Yıkıldı, yakıldı. Her defasın da yeniden kurdum. Masmavi denizden, berrak suyun , dibini görerek yürüyerek ilerledim. Kendi etrafımda dönerek gözümün alabildiğince çevreye baktım.Sadece maviydi.Bir de gökyüzünde beyaz bulutlar… Geniş basamakları var, etrafında gümüş renkli trabzanlar ve rengi beyaz mı beyaz..Göz alırcasına..Gökyüzüne uzayıp gidiyor. Ama basamaklar yormuyordu kimseyi. Geniş ve ferah. Yorgunum. Güneş pırıl pırıl ama yakmıyor. Rüzgar saçlarıma dokunuyor, üşütmüyor, serinletiyor. Bir de suyun mükemmel yumuşaklığı.. İlk basamağa yükselmek için bir adım attım.Zamanında buraya koyduğum dostlarımı hatırladım. Gülümsedim. Çocukluktan çocuk arkadaşlarım. Düşündüm zamandan uzakta.
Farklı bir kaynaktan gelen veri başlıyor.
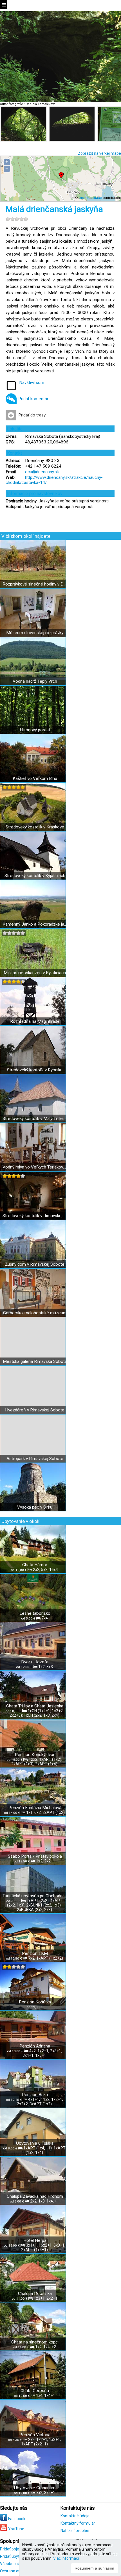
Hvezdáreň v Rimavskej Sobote (34, 1410)
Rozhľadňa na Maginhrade (35, 1021)
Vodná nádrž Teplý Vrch (35, 681)
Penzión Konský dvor (35, 1754)
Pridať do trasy (32, 415)
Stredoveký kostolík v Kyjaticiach (35, 875)
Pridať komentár (33, 398)
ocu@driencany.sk (42, 471)
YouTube (15, 2529)
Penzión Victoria (34, 2434)
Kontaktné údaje (74, 2516)
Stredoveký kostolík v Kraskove (35, 827)
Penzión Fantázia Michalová (34, 1807)
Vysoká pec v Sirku (34, 1507)
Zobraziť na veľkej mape (99, 153)
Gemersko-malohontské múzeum (35, 1312)
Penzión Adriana (34, 2046)
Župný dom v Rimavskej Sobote (34, 1264)
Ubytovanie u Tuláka (34, 2143)
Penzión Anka (35, 2094)
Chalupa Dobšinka (35, 2293)
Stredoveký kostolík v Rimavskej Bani (35, 1215)
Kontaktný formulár (77, 2523)
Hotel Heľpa (34, 2240)
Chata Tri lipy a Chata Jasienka (34, 1706)
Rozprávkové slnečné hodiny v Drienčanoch (35, 584)
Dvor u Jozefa (34, 1661)
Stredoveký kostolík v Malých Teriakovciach (35, 1118)
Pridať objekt (11, 2549)
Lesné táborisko (34, 1613)
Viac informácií (66, 2558)
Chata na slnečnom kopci (35, 2342)
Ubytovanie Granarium (34, 2487)
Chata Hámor (34, 1564)
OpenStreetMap (90, 198)
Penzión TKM (35, 1953)
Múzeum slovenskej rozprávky (34, 632)
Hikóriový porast (35, 729)
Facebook (16, 2518)
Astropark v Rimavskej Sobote (34, 1458)
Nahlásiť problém (75, 2530)
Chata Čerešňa (35, 2390)
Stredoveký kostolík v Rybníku (34, 1069)
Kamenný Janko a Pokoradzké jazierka (35, 924)
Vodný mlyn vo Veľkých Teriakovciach (35, 1167)
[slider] (17, 219)
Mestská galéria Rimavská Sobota (35, 1361)
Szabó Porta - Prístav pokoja (35, 1856)
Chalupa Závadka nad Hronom (35, 2196)
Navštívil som (31, 382)
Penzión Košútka (35, 2002)
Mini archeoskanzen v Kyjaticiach (35, 972)
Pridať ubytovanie (15, 2556)
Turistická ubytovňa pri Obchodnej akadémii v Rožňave (35, 1895)
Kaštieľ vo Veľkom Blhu (35, 778)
Sonra bir adım daha attım yükseğe, ikincideyim.Okul sıraları geldi gözümün önüne.Andımızı ben söyleteceğim mücadelesi sonra.(Ya ben hep erken giderdim o zamanlar.Tabi ki benim hakkımdı.) Kimdi sınıf birincisi? Ben mi? Yoksa Koray mı? Bendim…Çünkü aynı zaman da çok konuşurdum… Sonra bir basamak, bir basamak daha..Hep insanlar aklıma geldi yukarı çıkarken. Dostlar, arkadaşlar, sevgiler.. Aşk, evlat, aile, işyerindekiler, hatta on yıl önce alışveriş yaparken mağazada tanıştığım mavi gözlü güzel., ilk hastam vs.. Kimi altta, kimi ortada, kimi yan yana. En tepe de ise ailem. Ve rahmetli babamın hayali. Herkes alışmış yerine..Alışmasalar iyi olurdu. Benim basamaklarım hep değişir. Canlı gibi uzar, kısalır . Bazen düşen bir dostun arkasından ağlar da ağlar.Ben insanları bu basamaklara göre yerleştiririm.Haberleri olmadan. Davranışlar adımdır.Güven ve sevgi de.Yerine razı olmayan hop yuvarlanabilir aşağıya. Kimi de bir cümle de hop ortada. Biliyorum kimsenin bu durumdan haberi yok. Olsa belki de darılırdı.Ama merdiven benim değil mi ona göre yerleştirmekte benim hakkım. Gönül de benim gönlüm… Zirvenin son 3 basamağı boş uzun zamandır… Oraya kimseyi koyamıyorum. Hoş ben koysam da yine söylemem. Nur’un Gönül Merdiveni. Sırdır… |
18-10-2008, 20:51 | #2 |
|
Şafak Sökerken
En son güneşin doğuşunu ne zaman seyretmişti acaba ?Bir yıl, iki yıl, yıllar oldu dedi kendi kendine çok uzun yıllar..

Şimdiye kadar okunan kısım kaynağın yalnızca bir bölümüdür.